## [Request]
Reproduce all of the entries below word for word.

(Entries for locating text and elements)
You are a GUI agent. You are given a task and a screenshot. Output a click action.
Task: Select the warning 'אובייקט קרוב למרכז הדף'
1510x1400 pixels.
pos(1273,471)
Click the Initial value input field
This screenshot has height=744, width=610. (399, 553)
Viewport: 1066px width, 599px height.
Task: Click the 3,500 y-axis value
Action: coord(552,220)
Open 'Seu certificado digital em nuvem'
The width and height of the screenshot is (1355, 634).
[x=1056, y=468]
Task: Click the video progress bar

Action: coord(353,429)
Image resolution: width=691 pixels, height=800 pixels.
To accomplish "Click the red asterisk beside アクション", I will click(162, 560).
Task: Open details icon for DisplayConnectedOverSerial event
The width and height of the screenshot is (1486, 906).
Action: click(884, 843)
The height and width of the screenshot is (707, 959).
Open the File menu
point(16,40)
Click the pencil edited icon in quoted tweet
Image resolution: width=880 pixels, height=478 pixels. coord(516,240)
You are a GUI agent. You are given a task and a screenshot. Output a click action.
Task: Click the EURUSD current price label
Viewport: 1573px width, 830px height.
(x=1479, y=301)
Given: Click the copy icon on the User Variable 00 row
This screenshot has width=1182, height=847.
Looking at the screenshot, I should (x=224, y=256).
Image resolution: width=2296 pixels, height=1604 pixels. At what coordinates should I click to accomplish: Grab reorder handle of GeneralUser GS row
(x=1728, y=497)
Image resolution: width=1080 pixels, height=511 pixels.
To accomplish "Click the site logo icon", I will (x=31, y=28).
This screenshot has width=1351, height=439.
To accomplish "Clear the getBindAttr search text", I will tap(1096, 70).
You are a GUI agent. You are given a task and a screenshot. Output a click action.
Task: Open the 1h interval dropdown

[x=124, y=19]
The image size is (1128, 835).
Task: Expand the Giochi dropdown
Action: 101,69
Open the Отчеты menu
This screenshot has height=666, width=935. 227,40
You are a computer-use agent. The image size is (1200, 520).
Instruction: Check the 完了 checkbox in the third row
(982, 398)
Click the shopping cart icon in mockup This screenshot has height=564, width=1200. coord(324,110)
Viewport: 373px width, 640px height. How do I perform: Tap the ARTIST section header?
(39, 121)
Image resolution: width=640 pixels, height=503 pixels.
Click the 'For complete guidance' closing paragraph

## [Written response]
You are a GUI agent. You are given a task and a screenshot. Output a click action.
Task: Select the warning 'אובייקט קרוב למרכז הדף'
1510x1400 pixels.
pos(1273,471)
Click the Initial value input field
This screenshot has height=744, width=610. (399, 553)
Viewport: 1066px width, 599px height.
Task: Click the 3,500 y-axis value
Action: coord(552,220)
Open 'Seu certificado digital em nuvem'
The width and height of the screenshot is (1355, 634).
[x=1056, y=468]
Task: Click the video progress bar

Action: coord(353,429)
Image resolution: width=691 pixels, height=800 pixels.
To accomplish "Click the red asterisk beside アクション", I will click(162, 560).
Task: Open details icon for DisplayConnectedOverSerial event
The width and height of the screenshot is (1486, 906).
Action: click(884, 843)
The height and width of the screenshot is (707, 959).
Open the File menu
point(16,40)
Click the pencil edited icon in quoted tweet
Image resolution: width=880 pixels, height=478 pixels. coord(516,240)
You are a GUI agent. You are given a task and a screenshot. Output a click action.
Task: Click the EURUSD current price label
Viewport: 1573px width, 830px height.
(x=1479, y=301)
Given: Click the copy icon on the User Variable 00 row
This screenshot has width=1182, height=847.
Looking at the screenshot, I should (x=224, y=256).
Image resolution: width=2296 pixels, height=1604 pixels. At what coordinates should I click to accomplish: Grab reorder handle of GeneralUser GS row
(x=1728, y=497)
Image resolution: width=1080 pixels, height=511 pixels.
To accomplish "Click the site logo icon", I will (x=31, y=28).
This screenshot has width=1351, height=439.
To accomplish "Clear the getBindAttr search text", I will tap(1096, 70).
You are a GUI agent. You are given a task and a screenshot. Output a click action.
Task: Open the 1h interval dropdown

[x=124, y=19]
The image size is (1128, 835).
Task: Expand the Giochi dropdown
Action: 101,69
Open the Отчеты menu
This screenshot has height=666, width=935. 227,40
You are a computer-use agent. The image size is (1200, 520).
Instruction: Check the 完了 checkbox in the third row
(982, 398)
Click the shopping cart icon in mockup This screenshot has height=564, width=1200. coord(324,110)
Viewport: 373px width, 640px height. How do I perform: Tap the ARTIST section header?
(39, 121)
Image resolution: width=640 pixels, height=503 pixels.
Click the 'For complete guidance' closing paragraph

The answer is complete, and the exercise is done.